The cloud-based gaming scene is about to get yet another contender with Gaikai backed up by Nvidia entering the fray. Gaikai which is the brainchild of gaming maestro David Perry will allow players to play games from either smartphones, tablets, desktop computers or even televisions as long as they are capable of streaming HD video with just a high-speed internet connection on a service called GeForce Grid. If all the talk about this has triggered your memories about Onlive, you wouldn’t be that far off.
Nevertheless, Gaikai and Nvidia have said that the difference between theirs and previous systems is the all-important latency. In an event yesterday, both the companies took to the stage to demonstrate Nvidia’s GeForce Grid on an ASUS Eee Transformer Prime. With regards to Nvidia’s cloud, the GeForce Grid apparently features 2 Kepler GPUs with what is said to be 3,072 CUDA cores that are capable of “pushing 4.7 teraflops of 3D shader bliss”. To demonstrate the service which is yet to be launched, an upcoming first-person-shooter which is called Hawken was used and it indicated ten milliseconds of latency with Gaikai’s “console” that the Ethernet cable was jokingly referred to as.

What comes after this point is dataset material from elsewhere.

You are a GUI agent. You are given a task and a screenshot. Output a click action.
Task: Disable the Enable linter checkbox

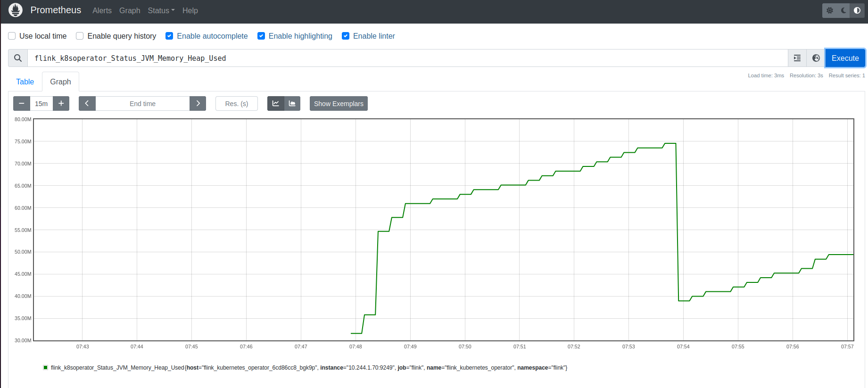346,36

With plans in the works to bring the cloud-based gaming services to just about all devices that are capable of it devoid of the console boxes, Gaikai is currently free. But with the addition of this new joint venture, we could be in store for a pricing package that offers “all you can play for X amount of money”. Of course since nothing official has been announced in that aspect, that is just speculation.
That said however, reports indicate that the gaming catalog that can be perused through this service involves prominent publishers such as Epic, Capcom, THQ, EA, Ubisoft and Sega. For now, there is no word on when Gaikai and Nvidia’s GeForce Grid will be launching but if luck is on our side, we might be able to have a closer look at it at E3 next month where it could even be launched; but we just don’t know anything for sure at this moment.